- _Exercise description_
Show every line of the records below that contains the word "computer".

Stored records:

####################

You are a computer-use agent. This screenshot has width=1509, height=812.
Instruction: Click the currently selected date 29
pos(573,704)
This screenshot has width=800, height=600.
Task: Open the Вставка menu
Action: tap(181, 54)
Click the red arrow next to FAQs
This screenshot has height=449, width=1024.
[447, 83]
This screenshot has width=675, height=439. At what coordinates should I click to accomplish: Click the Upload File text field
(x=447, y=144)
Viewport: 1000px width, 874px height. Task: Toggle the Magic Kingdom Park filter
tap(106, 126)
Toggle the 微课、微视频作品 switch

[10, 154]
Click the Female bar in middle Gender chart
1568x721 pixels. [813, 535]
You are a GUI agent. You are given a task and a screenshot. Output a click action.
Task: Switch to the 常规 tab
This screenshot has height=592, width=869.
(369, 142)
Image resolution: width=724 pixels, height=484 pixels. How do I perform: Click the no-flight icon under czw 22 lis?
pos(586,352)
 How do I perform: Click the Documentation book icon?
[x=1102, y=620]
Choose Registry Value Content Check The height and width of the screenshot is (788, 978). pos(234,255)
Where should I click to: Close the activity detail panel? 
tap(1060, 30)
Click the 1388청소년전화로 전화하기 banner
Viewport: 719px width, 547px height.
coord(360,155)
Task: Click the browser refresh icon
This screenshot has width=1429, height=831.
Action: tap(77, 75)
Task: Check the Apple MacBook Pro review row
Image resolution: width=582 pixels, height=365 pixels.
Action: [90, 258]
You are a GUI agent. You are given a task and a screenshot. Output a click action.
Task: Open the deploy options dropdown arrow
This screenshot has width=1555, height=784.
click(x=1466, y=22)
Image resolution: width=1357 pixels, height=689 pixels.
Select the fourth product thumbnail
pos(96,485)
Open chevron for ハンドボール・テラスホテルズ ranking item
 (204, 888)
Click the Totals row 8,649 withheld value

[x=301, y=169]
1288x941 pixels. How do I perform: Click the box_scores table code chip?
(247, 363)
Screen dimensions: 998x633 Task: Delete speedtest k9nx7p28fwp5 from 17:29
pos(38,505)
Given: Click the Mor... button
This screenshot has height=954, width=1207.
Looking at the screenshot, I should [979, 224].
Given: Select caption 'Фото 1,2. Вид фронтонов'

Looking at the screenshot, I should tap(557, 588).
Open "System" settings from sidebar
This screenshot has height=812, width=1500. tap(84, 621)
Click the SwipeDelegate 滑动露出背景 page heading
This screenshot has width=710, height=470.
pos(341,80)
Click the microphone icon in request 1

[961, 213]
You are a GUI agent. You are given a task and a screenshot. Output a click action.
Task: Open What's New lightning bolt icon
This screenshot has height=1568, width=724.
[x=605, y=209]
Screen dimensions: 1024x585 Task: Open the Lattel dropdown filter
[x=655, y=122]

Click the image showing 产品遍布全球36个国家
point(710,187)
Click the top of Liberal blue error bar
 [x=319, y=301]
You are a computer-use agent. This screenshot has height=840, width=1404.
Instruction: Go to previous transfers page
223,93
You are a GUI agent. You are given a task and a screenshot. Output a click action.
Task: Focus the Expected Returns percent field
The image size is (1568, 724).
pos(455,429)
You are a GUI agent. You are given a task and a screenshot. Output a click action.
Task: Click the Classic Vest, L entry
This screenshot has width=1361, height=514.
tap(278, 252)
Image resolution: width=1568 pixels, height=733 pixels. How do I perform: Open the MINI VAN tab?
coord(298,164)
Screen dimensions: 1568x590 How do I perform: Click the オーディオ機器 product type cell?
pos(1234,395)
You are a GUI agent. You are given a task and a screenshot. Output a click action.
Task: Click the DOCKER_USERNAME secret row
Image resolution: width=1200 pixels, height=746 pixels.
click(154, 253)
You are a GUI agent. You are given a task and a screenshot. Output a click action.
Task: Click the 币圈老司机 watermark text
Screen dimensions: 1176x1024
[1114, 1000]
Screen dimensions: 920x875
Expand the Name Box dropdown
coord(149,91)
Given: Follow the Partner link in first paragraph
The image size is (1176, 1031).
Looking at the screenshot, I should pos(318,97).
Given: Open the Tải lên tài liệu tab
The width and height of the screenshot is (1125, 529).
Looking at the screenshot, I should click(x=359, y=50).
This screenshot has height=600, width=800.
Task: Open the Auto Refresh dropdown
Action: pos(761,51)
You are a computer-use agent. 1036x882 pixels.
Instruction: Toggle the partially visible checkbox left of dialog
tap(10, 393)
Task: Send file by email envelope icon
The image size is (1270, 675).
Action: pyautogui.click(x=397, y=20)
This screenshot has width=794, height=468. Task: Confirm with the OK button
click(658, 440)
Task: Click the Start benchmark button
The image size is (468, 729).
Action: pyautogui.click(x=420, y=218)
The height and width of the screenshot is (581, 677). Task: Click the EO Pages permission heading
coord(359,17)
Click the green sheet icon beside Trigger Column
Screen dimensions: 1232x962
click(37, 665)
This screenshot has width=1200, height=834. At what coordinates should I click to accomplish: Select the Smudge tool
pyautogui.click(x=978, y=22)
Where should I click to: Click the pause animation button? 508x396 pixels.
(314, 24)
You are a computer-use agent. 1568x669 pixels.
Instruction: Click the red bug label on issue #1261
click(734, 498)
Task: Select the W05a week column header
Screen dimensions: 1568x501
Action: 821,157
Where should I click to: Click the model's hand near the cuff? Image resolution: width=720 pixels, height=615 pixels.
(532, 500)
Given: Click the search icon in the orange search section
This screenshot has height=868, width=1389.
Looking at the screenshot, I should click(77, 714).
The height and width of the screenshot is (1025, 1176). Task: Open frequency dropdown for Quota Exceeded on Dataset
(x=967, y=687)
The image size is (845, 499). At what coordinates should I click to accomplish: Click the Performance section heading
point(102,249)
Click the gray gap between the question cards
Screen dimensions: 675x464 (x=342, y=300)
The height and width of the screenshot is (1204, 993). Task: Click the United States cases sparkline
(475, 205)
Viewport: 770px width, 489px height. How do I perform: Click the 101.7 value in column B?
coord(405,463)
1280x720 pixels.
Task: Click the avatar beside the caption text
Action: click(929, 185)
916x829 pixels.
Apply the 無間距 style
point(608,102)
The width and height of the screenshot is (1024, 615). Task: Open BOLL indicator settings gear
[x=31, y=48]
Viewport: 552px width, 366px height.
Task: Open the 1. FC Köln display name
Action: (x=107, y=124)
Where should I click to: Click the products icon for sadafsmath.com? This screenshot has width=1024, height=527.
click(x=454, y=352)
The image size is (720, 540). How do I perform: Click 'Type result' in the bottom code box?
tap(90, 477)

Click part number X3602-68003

####################

- _Written solution_
You are a computer-use agent. This screenshot has width=1509, height=812.
You are a computer-use agent. This screenshot has height=840, width=1404.
You are a computer-use agent. 1036x882 pixels.
You are a computer-use agent. 1568x669 pixels.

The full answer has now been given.